Genau das aber geschehe nicht: „Wir fordern die Abkehr von einem Sprachgebrauch, der stark ideologisch motiviert ist und überdies – so zeigen es alle aktuellen Umfragen – von der Mehrheit der Bevölkerung (ca. 75-80 %) eindeutig abgelehnt wird“, so der Aufruf weiter: „Es ist bedenklich, wenn immer mehr Journalisten in Unkenntnis der sprachwissenschaftlichen Fakten den Jargon einer lautstarken Minorität von Sprachaktivisten in der Öffentlichkeit verbreiten, und sich hierbei fälschlicherweise auf “Sprachwandel” berufen.“

Gendern leistet „gefährlichen Polarisierungstendenzen“ Vorschub

Auch der Duden streicht heraus: Genderstern & Co entsprechen nicht den Regeln der deutschen Rechtschreibung. - Screenshot: gik
Auch der Duden streicht heraus: Genderstern & Co entsprechen nicht den Regeln der deutschen Rechtschreibung. – Screenshot: gik

So habe der Rat für Deutsche Rechtschreibung noch im März 2021 explizit darauf hingewiesen, dass Gender-Sonderzeichen wie Genderstern, Doppelpunkt oder Unterstrich nicht dem amtlichen Regelwerk entsprächen, „da diese Formen Verständlichkeit sowie Eindeutigkeit und Rechtssicherheit von Begriffen und Texten beeinträchtigen.“ Diese Missachtung der gültigen amtlichen Rechtschreibregeln sei nicht mit dem im Medienstaatsvertrag formulierten Bildungsauftrag der Sender vereinbar.

------

## Aufgabenstellung
Fassen Sie den Absatz des Textauszugs, der mit „So habe der Rat“ beginnt, als knappe Stichpunktliste zusammen und erhalten Sie dabei seine wesentlichen Aussagen. Die Zeilen werden für die Bearbeitung nicht benötigt.

## Datenzeilen
------

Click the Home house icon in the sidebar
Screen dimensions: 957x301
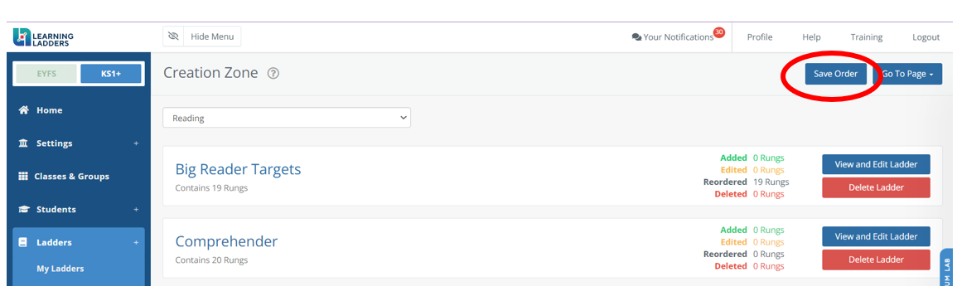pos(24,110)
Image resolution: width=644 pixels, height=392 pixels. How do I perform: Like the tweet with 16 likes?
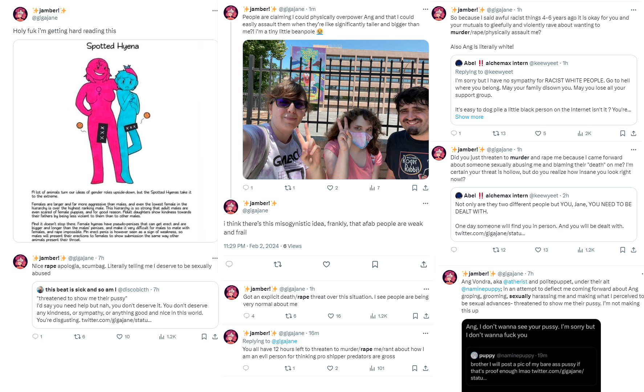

------

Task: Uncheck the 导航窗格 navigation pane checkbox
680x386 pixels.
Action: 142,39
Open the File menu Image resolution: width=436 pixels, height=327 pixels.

------

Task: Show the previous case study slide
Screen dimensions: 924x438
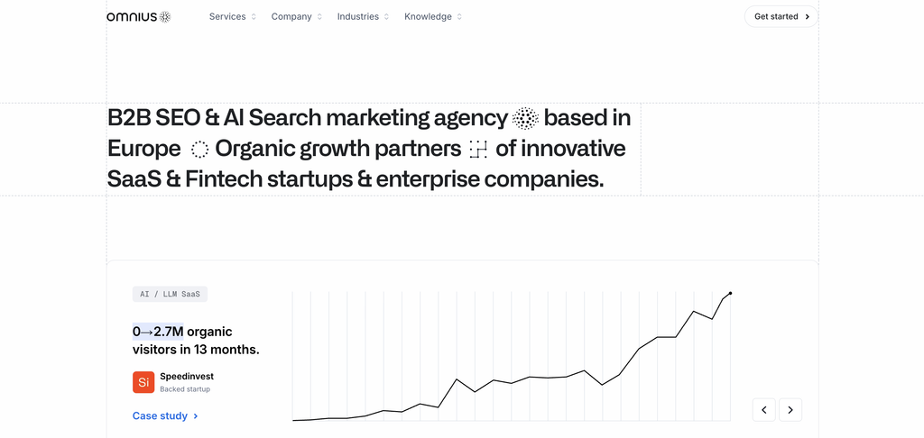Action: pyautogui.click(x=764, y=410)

------

## Vollständige Antwort
- Der Rat für Deutsche Rechtschreibung habe im März 2021 ausdrücklich betont, dass Gender-Sonderzeichen (Genderstern, Doppelpunkt, Unterstrich) nicht dem amtlichen Regelwerk entsprächen.
- Begründung: Diese Formen beeinträchtigten Verständlichkeit, Eindeutigkeit und Rechtssicherheit von Begriffen und Texten.
- Die Missachtung der gültigen amtlichen Rechtschreibregeln sei nicht mit dem Bildungsauftrag der Sender laut Medienstaatsvertrag vereinbar.